Section 14. Notices. All notices and other communications hereunder
shall be in writing and shall be deemed to have been duly given if mailed or
transmitted by any standard form of telecommunication. Notices to Agent shall be
directed to Xxxx, Xxxx & Co., 000 Xxxxx Xxxxxx Xxxxxx, Xxxxxxxxxx, Xxx Xxxxxx
00000, Attention: Xxxxxxx Xxxxx (with a copy to Xxxxxxx X. Xxxxxxxx, Esquire,
XxXxxxxx & English, 000 Xxxxxxxx Xxxxxx, Xxxx Xxxxxxx Center, Newark, New Jersey
07102-4096); notices to the Primary Parties shall be directed to [Axia Federal
Savings Bank], 0000 Xx. Xxxxxxx Xxxxxx, Xxxxxx, Xxx Xxxxxx 00000 Attention: Xxxx
X. Xxxxx, President and Chief Executive Officer (with a copy to Xxxx Xxxx,
Esquire, Xxxx Xxxxxx Xxxxxx Xxxxxxxx & Xxxxxx, P.C., 0000 Xxxxxxxxx Xxxxxx,
X.X., Xxxxx 000, Xxxxxxxxxx, X.X. 20015).
Section 15. Parties. This Agreement shall inure to the benefit of and
be binding upon the Agent and the Primary Parties, and their respective
successors. Nothing expressed or mentioned in this Agreement is intended or
shall be construed to give any person, firm or corporation, other than the
parties hereto and their respective successors and the controlling persons and
officers and directors referred to in Sections 10 and 11 and their heirs and
legal representatives, any legal or equitable right, remedy or claim under or in
respect of this Agreement or any provisions herein contained. It is understood
and agreed that this Agreement is the exclusive agreement among the parties,
supersedes any prior Agreement among the parties and may not be varied except by
a writing signed by all parties.
Section 16. Partial Invalidity. In the event that any term, provision
or covenant herein or the application thereof to any circumstances or situation
shall be invalid or unenforceable, in whole or in part, the remainder hereof and
the application of said term, provision or covenant to any other circumstance or
situation shall not be affected thereby, and each term, provision or covenant
herein shall be valid and enforceable to the full extent permitted by law.
Section 17. Construction. This Agreement shall be construed in
accordance with the laws of the State of New Jersey.

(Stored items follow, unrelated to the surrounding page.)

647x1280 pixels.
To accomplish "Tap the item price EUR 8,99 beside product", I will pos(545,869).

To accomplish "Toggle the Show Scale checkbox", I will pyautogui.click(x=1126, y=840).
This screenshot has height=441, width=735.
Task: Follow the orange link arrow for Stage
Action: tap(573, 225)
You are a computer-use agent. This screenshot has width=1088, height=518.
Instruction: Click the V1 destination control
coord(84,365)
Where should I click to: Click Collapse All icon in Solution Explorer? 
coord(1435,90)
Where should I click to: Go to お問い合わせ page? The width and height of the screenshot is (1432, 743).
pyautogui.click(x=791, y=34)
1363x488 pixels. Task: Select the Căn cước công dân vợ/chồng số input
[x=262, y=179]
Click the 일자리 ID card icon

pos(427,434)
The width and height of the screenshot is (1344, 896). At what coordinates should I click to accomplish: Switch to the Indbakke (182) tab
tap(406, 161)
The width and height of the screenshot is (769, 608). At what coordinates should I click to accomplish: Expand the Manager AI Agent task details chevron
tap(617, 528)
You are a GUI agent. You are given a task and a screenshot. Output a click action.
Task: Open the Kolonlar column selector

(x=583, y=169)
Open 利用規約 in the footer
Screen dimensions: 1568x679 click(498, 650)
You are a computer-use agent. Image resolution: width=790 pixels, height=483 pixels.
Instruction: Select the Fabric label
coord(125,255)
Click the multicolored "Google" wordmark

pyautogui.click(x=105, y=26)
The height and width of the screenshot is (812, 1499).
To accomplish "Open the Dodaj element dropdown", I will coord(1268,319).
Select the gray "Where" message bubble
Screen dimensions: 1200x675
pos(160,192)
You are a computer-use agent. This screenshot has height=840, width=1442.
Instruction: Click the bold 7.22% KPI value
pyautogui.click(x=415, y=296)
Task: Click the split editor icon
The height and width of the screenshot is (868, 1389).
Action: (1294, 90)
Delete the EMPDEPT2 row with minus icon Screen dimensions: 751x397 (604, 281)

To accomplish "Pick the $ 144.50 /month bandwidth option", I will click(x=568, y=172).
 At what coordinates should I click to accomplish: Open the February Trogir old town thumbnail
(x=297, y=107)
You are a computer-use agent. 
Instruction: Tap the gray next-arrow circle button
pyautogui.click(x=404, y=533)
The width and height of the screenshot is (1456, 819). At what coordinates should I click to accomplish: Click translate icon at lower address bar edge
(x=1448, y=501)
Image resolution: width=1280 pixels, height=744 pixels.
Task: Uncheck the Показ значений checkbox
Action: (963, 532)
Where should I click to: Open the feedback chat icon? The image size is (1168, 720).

If the foregoing is in accordance with your understanding of our
agreement, please sign and return to us a counterpart hereof, whereupon this
instrument along with all counterparts will become a binding agreement between
you and us in accordance with its terms.
Very truly yours,
LIBERTY BANCORP, INC.
(In Formation)
By:__________________________
Xxxx X. Xxxxx,
President and Chief
Executive Officer
LIBERTY BANCORP, MHC
(In Formation)
By:____________________________
Xxxx X. Xxxxx,
President and Chief
Executive Officer
AXIA FEDERAL SAVINGS BANK
By:____________________________
Xxxx X. Xxxxx,
President and Chief
Executive Officer
The foregoing Agency Agreement is
hereby confirmed and accepted as of
the date first set and above written.
XXXX, XXXX & CO., INC.
By:__________________________
Xxx X. Xxxxxxx,
President and Chief
Executive Officer
LIBERTY BANCORP, INC.
(A Federal Corporation)
Up to 1,594,475,000 Shares
(Par Value $1.00 Per Share)
_______________, 1998
Ladies and Gentlemen:
We have agreed to assist Liberty Bancorp, Inc. (the "Holding Company"),
a federal corporation, and Axia Federal Savings Bank ("Axia" or the
"Association"), a federally chartered mutual savings association, in connection
with the offer and sale by the Holding Company of up to 1,594,475 shares of the
common stock, $1.00 par value per share (the "Common Stock"). These shares are
to be issued in connection with the reorganization of the Association from a
mutual savings association to a stock savings association and wholly owned
subsidiary of the Holding Company (the "Reorganization"), in accordance with the
Plan of Reorganization from a Mutual Savings Association to Mutual Holding
Company and Stock Issuance Plan (the "Plan"). Under the Plan, the Holding
Company will become, upon consummation of the Reorganization, a majority-owned
subsidiary of Liberty Bancorp, MHC, a federally chartered mutual holding
company. The offering price per share of the Common Stock has been fixed at
$10.00. The Common Stock and certain of the terms on which it is being offered
are more fully described in the enclosed prospectus dated ___________, 1998 (the
"Prospectus"). Capitalized terms not otherwise defined herein shall have the
meaning ascribed to them in the Prospectus.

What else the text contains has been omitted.